Thursday, February 5, 2009

The Hawaiian Reef

Caitlin Truax
Along the northwestern islands of Hawaii there is one of the most complex ecosystems in the world. This particular ecosystem is unique in that it is completely separated from the other coral ecosystems around the world. Because of this seclusion the Hawaiian Islands are given a generous amount of reef species that cannot be found in any other ecosystem. “Generally speaking, 25 percent of all coral reef species in the islands can be found nowhere else,” said Gulko, the leader of a film expedition who documented this reef in 2000. The team was called the Jean-Michel Cousteau’s Ocean Futures Society. They set out to illustrate the newly discovered changes in the reefs’ ecosystem.
Deep under the earth’s surface is a plume of magma. As the pacific tectonic plate of the earth moves, as the hot spot grows closer to the island more magma seeps from the islands volcanoes. As long as the island is over the hot spot it will grow. But as it moves away from the hot spot it will erode and sink. The erosion of the island may separate itself from the reef leaving it an atoll.
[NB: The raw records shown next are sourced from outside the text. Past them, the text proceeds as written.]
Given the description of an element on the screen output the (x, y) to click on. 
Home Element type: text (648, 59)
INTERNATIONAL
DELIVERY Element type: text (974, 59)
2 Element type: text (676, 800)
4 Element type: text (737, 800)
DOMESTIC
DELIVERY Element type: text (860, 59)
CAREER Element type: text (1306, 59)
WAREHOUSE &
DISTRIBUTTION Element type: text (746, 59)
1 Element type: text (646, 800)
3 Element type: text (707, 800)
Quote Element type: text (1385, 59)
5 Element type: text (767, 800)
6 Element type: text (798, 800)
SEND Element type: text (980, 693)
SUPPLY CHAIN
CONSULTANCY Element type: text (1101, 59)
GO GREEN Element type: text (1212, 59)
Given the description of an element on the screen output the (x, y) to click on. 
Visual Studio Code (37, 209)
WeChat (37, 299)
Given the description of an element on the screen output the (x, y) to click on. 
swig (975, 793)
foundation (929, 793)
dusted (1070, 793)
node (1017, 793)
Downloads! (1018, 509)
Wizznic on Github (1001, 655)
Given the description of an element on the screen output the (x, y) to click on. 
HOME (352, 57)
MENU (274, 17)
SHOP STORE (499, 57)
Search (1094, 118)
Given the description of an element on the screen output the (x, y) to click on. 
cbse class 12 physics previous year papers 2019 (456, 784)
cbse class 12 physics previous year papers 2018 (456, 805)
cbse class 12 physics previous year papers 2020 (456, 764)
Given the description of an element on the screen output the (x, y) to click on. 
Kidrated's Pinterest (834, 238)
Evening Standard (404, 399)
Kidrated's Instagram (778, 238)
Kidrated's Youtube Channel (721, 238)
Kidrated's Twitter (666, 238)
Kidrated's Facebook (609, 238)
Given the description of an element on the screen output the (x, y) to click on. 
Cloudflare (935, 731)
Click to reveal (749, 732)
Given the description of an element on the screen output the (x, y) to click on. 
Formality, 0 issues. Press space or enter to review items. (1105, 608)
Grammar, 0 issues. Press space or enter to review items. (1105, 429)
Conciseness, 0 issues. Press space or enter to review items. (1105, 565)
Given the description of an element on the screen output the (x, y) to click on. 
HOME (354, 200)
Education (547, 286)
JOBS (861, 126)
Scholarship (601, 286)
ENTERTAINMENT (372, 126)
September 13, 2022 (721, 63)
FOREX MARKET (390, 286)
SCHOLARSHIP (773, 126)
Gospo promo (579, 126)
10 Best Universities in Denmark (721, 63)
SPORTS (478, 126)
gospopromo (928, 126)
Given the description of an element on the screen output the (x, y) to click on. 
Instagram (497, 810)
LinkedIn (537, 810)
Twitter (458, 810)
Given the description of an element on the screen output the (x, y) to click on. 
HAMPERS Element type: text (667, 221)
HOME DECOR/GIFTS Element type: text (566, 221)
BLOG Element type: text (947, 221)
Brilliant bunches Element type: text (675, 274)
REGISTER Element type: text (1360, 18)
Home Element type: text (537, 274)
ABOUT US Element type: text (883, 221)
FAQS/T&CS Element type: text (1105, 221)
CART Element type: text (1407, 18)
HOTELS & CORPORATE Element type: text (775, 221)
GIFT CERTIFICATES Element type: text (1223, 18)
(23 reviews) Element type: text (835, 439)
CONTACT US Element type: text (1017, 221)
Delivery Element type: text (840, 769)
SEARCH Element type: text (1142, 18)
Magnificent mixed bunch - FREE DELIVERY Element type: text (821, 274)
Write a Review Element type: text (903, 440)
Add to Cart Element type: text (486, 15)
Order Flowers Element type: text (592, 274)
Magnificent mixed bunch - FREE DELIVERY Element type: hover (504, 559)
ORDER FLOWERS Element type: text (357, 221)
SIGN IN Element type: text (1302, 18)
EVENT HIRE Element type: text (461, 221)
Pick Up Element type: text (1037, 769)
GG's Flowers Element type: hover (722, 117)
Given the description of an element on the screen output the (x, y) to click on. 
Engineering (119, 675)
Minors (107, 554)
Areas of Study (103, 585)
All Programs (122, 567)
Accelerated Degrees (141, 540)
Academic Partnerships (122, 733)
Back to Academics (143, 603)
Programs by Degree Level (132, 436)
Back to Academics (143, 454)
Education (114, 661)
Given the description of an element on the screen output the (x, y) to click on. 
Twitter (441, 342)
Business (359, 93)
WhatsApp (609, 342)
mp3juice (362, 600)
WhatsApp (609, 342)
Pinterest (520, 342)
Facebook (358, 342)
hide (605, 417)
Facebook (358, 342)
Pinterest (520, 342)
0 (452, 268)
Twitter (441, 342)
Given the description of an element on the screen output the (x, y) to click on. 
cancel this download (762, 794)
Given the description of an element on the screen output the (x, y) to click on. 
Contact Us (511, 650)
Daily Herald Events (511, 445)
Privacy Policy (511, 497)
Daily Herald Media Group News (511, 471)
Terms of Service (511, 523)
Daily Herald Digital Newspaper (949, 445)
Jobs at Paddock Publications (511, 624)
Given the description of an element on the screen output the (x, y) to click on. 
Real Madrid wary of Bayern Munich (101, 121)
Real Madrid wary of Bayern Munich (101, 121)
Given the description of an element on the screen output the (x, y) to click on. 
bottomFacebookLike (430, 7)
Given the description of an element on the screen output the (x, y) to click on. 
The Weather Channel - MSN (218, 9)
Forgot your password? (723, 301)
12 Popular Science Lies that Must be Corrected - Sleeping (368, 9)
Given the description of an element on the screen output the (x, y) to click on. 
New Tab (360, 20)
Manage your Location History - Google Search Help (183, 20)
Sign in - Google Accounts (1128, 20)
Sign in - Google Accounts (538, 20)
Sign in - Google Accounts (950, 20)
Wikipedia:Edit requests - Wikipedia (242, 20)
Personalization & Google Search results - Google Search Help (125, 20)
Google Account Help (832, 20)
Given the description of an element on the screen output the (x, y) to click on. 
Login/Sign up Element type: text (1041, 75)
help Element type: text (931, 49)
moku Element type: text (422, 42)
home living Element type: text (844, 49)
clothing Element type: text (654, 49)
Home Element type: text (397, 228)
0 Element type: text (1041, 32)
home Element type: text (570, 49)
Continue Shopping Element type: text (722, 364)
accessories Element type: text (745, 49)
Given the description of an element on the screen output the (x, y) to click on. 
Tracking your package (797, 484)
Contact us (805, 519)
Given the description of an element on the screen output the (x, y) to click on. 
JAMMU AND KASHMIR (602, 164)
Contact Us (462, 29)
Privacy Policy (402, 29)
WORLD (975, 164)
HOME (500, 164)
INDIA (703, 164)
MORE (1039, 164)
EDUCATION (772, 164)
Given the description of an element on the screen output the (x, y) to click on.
Separation from the reef would be devastating, but it seems that it is the only thing tearing us away from the reef. Scientists say that small-boat fishermen have been over-fishing the area. Jacks, sharks, parrot fish, and other reef dwellers have been disappearing from these reefs. But they don’t have any hard facts about the number of fish being taken, however that is the only explanation given. The result is poor economical flow. The ecosystem can’t sustain itself, without these fish the maintenance of the reef has been compromised. The reef is becoming overgrown with algae since there aren’t enough fish to eat it off and some of the coral has disintegrated. But scientists agree there is still time to save it.
Though it would take many years for the reef to separate from the islands, these geographical and human-related traumas will make an impact on the ecosystem. New birth may arouse positive change in the ecosystem, but as time takes its toll the reef it may not be the same eclectic assortment of unique spices that it once was.